Recordé entonces aquel vuelo a Madrid junto a la niña que le cuidó el sueño interoceánico: porque Lichi no se quedado había dormido sólo en ese avión, sino que en los últimos años también en restaurantes, frente a los semáforos mientras esperaba en el coche el cambio de luces, en el cine, en la cola del mercado, en el Metro, en su casa en medio de los gritos de sus amigos tras la comida y después de aquel vuelo a Madrid, desde donde viajó a Tenerife a presentar El retablo del conde de Eros y se amodorró en los comentarios, y un médico que estaba allí le dijo que padecía “apnea del sueño”… buscando ese diagnóstico a aquellos síntomas silenciosos, fue luego a una clínica en México y supo que, en realidad, sus riñones se habían cansado para siempre.
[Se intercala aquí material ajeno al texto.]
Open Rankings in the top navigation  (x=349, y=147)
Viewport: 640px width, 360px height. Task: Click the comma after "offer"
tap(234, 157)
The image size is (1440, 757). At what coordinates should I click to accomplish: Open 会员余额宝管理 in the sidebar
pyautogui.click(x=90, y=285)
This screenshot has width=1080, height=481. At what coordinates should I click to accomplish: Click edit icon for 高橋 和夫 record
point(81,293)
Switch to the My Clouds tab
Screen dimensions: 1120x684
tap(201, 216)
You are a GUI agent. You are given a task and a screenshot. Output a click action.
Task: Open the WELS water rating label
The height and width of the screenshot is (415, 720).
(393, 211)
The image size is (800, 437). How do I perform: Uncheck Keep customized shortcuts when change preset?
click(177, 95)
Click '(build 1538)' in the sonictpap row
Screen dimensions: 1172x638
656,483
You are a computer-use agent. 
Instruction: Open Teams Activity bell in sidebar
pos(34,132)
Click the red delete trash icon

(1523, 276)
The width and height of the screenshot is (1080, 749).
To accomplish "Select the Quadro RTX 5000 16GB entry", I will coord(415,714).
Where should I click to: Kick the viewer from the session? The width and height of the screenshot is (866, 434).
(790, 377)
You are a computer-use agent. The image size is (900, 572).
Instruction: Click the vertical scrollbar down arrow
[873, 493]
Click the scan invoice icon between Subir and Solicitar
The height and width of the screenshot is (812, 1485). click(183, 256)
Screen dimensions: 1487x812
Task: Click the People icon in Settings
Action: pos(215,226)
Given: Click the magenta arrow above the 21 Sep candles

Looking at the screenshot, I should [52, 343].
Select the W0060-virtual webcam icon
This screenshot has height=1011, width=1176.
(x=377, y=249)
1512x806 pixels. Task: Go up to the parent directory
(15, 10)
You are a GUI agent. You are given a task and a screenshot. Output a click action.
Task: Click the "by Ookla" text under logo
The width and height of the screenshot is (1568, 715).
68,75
Pero La vida alcanza: eso advierten y eso demuestran los textos que forman este hermoso libro, una prosa que se va de corrido (aunque no siempre toque el mismo tema), engarzada apenas por unos títulos certeros, lacónicos, que él llamaba “balazos” y que es el término que usa también para contar cómo le va en las tres diálisis semanales a las que se somete en el Hospital General de la ciudad de México. En una ocasión nos escribió una nota a sus amigos: “Ahora debo dializarme lunes, miércoles y viernes, de 10 AM a 2 PM, algo muy parecido a lo que le hacen al conde Drácula en su ataúd, allá en los sótanos de su castillo rumano: una infusión de sangre para seguir vivo –sólo que sin chupadas ni colmillos ni vampiresas. Esto es duro, hermanos, muy duro. Es como si te metieran un balazo en el pecho cada 48 horas. Yo resisto por ustedes, para no darles la tristeza enorme e inconsolable de no tenerme”.
Quiero, debo, necesito, me hace falta repetir la última línea: “Yo resisto por ustedes, para no darles la tristeza enorme e inconsolable de no tenerme”.
La repito porque cada uno de esos balazos ha sido un cuchillo de hielo entrando en mi alma y, nadie me dejará mentir, en las almas de todos nosotros, que queremos tanto a Lichi.